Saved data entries
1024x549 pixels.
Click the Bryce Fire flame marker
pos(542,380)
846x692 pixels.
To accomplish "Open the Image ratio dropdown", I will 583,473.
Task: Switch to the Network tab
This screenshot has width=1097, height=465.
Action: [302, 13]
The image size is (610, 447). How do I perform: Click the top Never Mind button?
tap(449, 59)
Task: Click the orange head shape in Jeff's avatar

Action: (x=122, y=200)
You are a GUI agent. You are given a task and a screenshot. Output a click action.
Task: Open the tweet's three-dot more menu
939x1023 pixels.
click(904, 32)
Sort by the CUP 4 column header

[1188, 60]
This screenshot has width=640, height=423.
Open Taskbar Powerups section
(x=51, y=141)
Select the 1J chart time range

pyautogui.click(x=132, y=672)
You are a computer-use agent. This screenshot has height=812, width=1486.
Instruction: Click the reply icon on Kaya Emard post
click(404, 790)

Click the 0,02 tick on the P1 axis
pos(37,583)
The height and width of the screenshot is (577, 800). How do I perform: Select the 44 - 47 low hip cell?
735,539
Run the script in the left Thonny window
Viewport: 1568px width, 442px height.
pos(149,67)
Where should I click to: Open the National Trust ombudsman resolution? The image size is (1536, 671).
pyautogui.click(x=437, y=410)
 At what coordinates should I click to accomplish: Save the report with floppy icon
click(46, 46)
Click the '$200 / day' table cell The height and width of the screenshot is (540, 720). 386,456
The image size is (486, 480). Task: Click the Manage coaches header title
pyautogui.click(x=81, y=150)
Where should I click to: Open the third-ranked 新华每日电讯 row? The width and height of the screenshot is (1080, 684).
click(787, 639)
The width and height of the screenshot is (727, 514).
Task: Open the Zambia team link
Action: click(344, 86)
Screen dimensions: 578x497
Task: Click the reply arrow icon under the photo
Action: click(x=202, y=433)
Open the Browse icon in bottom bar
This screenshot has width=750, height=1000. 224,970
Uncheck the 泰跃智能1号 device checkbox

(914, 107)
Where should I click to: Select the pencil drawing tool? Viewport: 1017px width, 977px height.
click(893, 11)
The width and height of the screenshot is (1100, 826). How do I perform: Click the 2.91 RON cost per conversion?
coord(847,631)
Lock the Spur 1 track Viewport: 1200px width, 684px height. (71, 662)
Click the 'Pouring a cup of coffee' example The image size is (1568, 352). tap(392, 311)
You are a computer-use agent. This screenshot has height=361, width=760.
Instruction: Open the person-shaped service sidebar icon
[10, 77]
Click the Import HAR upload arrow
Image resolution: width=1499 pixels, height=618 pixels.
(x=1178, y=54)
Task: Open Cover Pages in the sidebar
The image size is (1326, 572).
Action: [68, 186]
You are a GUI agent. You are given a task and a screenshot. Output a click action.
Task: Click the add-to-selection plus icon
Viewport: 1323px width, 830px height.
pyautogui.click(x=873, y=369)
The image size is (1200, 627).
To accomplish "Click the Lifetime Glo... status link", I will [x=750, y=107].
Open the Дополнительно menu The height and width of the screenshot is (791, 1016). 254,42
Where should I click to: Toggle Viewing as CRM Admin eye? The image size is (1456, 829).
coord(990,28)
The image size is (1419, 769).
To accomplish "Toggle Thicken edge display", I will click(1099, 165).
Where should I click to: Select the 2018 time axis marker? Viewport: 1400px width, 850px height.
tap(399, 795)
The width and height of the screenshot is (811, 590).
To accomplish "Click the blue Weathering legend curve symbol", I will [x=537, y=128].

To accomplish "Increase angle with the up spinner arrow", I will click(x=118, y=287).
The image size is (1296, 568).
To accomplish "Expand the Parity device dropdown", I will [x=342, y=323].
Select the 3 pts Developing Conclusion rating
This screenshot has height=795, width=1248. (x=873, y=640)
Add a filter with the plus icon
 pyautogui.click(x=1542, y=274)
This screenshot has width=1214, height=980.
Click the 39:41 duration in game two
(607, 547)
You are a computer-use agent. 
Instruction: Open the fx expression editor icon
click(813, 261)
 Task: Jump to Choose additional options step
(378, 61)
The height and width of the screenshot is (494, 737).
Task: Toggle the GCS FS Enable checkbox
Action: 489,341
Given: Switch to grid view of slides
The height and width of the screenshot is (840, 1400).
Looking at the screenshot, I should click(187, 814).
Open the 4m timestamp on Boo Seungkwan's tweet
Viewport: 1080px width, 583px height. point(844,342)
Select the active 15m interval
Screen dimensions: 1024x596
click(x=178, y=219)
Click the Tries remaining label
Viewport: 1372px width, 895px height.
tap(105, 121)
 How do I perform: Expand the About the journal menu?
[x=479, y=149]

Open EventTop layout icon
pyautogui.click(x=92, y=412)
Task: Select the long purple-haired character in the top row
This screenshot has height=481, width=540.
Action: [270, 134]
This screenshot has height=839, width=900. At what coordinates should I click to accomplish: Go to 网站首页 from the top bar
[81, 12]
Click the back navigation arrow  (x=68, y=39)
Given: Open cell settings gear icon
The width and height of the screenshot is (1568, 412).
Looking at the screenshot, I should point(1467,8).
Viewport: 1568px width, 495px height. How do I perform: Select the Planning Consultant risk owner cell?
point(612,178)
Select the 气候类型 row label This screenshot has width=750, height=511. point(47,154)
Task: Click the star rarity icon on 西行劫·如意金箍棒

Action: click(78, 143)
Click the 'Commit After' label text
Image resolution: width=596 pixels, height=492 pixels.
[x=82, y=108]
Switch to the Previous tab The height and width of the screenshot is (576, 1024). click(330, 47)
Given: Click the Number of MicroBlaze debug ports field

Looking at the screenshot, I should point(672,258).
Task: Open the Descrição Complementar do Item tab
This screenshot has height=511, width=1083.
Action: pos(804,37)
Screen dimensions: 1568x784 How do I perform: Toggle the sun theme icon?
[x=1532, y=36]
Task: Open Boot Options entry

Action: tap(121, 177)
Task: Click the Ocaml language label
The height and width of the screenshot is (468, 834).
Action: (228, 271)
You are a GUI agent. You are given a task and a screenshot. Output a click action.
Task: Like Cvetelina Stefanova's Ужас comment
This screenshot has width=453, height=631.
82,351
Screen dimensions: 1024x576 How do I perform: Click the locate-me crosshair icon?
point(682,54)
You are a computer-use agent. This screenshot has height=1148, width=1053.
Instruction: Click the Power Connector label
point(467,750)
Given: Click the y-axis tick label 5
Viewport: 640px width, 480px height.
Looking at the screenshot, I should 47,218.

What you will do: Return only those lines of the records that contain the string "dropdown".

Response:
To accomplish "Open the Image ratio dropdown", I will 583,473.
To accomplish "Expand the Parity device dropdown", I will [x=342, y=323].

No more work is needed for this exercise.